Par décision unanime
d’un jury populaire, le policier américain a été reconnu coupable du meurtre de
George Floyd. Grâce notamment au mouvement Black Lives Matter, le climat n’est
plus à l’impunité aux États-Unis.
« Coupable. » Il n’a fallu qu’une dizaine d’heures de
délibération au jury pour rendre le verdict : Derek Chauvin est jugé
« coupable » des trois chefs d’inculpation (meurtre au deuxième degré, meurtre
au troisième degré et homicide involontaire) pour lesquels il comparaissait.
Onze mois après la mort de George Floyd sous le genou de ce policier blanc de
45 ans, c’est « une victoire pour la justice », s’est
félicitée la famille de la victime, tandis que le verdict était accueilli par
une explosion de joie de la foule massée devant le tribunal.
Les 12 jurés – 7 femmes et 5 hommes – ont donc suivi
les conclusions du procureur. « Cette affaire est exactement ce à quoi
vous avez pensé au départ, en regardant cette vidéo, a lancé, lundi, Steve
Schleicher dans son réquisitoire. C’était un meurtre, l’accusé est
coupable des trois chefs d’accusation et il n’y a aucune excuse. (George
Floyd) a appelé à l’aide dans son dernier souffle, mais l’agent ne l’a
pas aidé, (Derek Chauvin) est resté sur lui. » Au cours des trois
semaines du procès, l’avocat de la défense avait tenté d’instiller le doute en
arguant que George Floyd avait succombé à un abus de drogue.
Le juge doit prononcer la sentence dans les deux prochains mois
Aux États-Unis, l’unanimité des 12 jurés est requise pour obtenir un
verdict.
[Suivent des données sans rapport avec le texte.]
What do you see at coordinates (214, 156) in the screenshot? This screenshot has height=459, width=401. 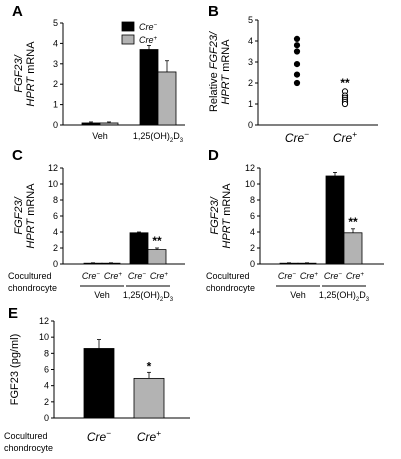 I see `panel-label: D` at bounding box center [214, 156].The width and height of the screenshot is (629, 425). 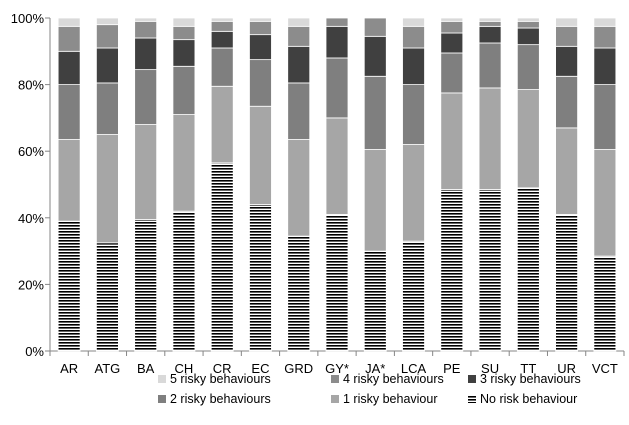 I want to click on legend-item: 3 risky behaviours, so click(x=524, y=379).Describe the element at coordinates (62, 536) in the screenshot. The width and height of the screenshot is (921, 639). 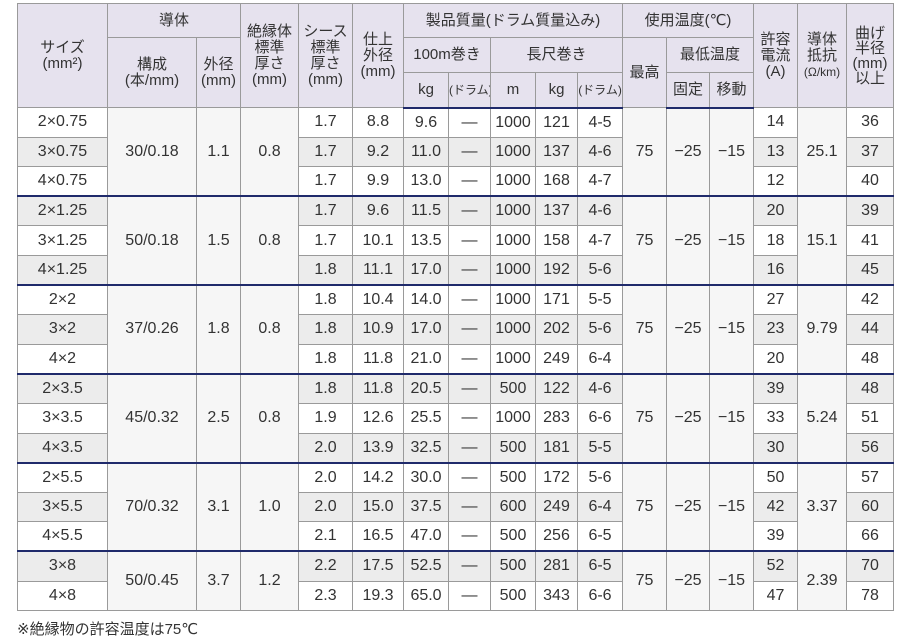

Il suffisait donc d’un seul récalcitrant à l’évidence pour faire
annuler le procès. Lorsque le tribunal a annoncé mardi soir que le jury avait
rendu son verdict, au lendemain des réquisitoires, le doute n’était guère
permis sur l’issue, un temps de délibération très rapide étant presque toujours
de bon augure pour l’accusation. Derek Chauvin a été menotté et emmené en
prison. Le juge, Peter Cahill, doit prononcer la sentence dans les deux mois
qui viennent. L’ancien policier encourt au minimum douze ans et demi de
prison. Le magistrat a toute latitude pour aggraver la peine s’il conclut à
l’existence de circonstances aggravantes.
« C’est une victoire pour ceux qui luttent pour la justice contre
l’injustice », s’est félicité l’avocat Ben Crump, entouré de la famille Floyd,
concluant : « Nous quittons Minneapolis en sachant que l’Amérique est
meilleure. » « Nous avions besoin d’une victoire dans ce dossier,
c’était très important et nous l’avons eue, a confié à l’AFP Rodney Floyd,
un des frères de la victime. Nous allons peut-être respirer un peu
mieux maintenant. » Une référence aux derniers mots de son frère qui,
sous le joug de Derek Chauvin, avait supplié : « Je ne peux pas
respirer. » Cette expiration était devenue ensuite un slogan lors des
immenses manifestations qui se sont déroulées aux États-Unis, « le plus
important mouvement social de l’histoire du pays », selon l’historien
Pap Ndiaye. Jamais autant de personnes ne s’étaient mobilisées dans autant de
villes autour d’une cause commune : celle de la dénonciation des meurtres
policiers et du racisme systémique.
L’antiracisme politique a fait évoluer le débat public
Ce n’est pas seulement la masse des personnes mobilisées qui a fait évoluer
le débat public outre-Atlantique mais également la teneur de leur
message. « On est sur de l’antiracisme politique, pas sur une question
morale de bien, de mal ou de bonne volonté », constatait, quelques
semaines à peine après le déclenchement du mouvement, Charlotte Recoquillon,
chercheuse à l’Institut français de géopolitique, dans un entretien à l’Humanité (12 juin 2020). L’empreinte de Black Lives
Matter sur l’évolution des mentalités est désormais indélébile. Elle a permis
d’instaurer un nouveau climat idéologique dans lequel il devient plus
difficile, si ce n’est impossible, de trouver des circonstances atténuantes ou
de « blanchir » des policiers. « Ce verdict est un tournant dans
l’Histoire », estime Ben Crump.
Fait exceptionnel, le
président des États-Unis, après avoir téléphoné à la famille de la victime, a
prononcé un discours officiel. « Le verdict de culpabilité ne fera pas
revenir George », a-t-il déclaré, dénonçant le racisme qui « entache » l’âme
de l’Amérique. Joe Biden et de nombreux élus démocrates veulent y voir le signe
d’un « changement significatif ». Quelques heures avant le verdict,
une adolescente noire de 16 ans était tuée par la police dans l’Ohio,
terrible symbole du chemin restant à parcourir.